Tasks for this exercise:
1: Decide whether each statement below agrees with the passage about government programs. For each, answer yes or no and quote the words from the passage that settle it.
(a) The writer says the Extension agents rely heavily on coercion.
(b) The writer believes the settlement of the West could have been done better through government policy.
(c) The writer says the Bureau of Indian Affairs has never been run well.
2: Continue the passage about government programs from its final sentence, in the same voice.

Selected passage:
=-=-=
Extention agents are very usefull and I have known them to bear a sence of mission , they promote the general welfare effeciently and use practicly no co-ercion , they are simply availible and usefull , it is a well run program.

I wonder how we got along without anything like it for seventy years.
The West was won much as the East was with the government just barely co-ordinateing a tide of humanity that rolled west blanketing all obsticles and ignoreing any rights that the aborigionals might have had.  I think it could have been done better , but not by any government policy , where the government did make a few concessions to the rights of Indians the population uniformly ignored them.

   In the time since, recognition of Native Americans as Human beings possed of inalienable rights has grown up in the population , the government is sluggishly ghangeing policys made eighty or an hundred fifty years ago to recognise this. The breau of Indian Affairs , which used to be the Governments idea of protecting the people on reservation has never been run well , has often been corrupt and coercive, haveing still a legacy of malmanagement that is comeing to light almost as slowly as it is being cleaned up.

The USDA's Extention service is an example of the government doing a job well that might be hard for a non government agency to do at all.
=-=-=
Material provided:
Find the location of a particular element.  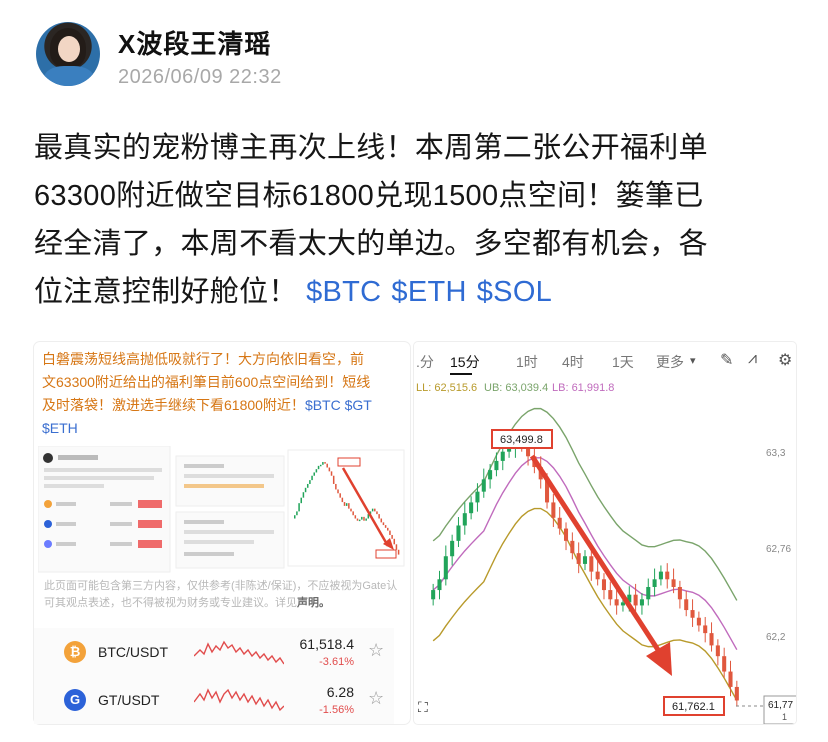

tab-timeframe-1h: 1时 is located at coordinates (527, 362).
=-=-=
Answers by item:
1:
(a) No: "use practicly no co-ercion"
(b) No: "I think it could have been done better , but not by any government policy"
(c) Yes: "has never been run well"

2:
The interior department's BIA is an example of almost exactly the opposite.

If there is anything we in the USA lack as a people and government , it is a means to throttle the life out of looseing , corrupt , wastefull , idiotic agencys that seem immortal.

Quote
OK, but your opposition to government-orchestrated collective solutions is not sometimes on and sometimes off; seems to me you are always 100% "off," ....

This may seem like that to you because you are 100% "on" , but in actuality I am an employee of the USAF which is one of the premier military (guberment to youse) orginisations of the planet , nobody does it better.

Perhaps I don't praise the Government as often as you would , but I am also an American possessing a legacy of holding the government in a realistic suspicion , because of its potential for enforceing repression, even when it is not misbehaveing , it still has that potential.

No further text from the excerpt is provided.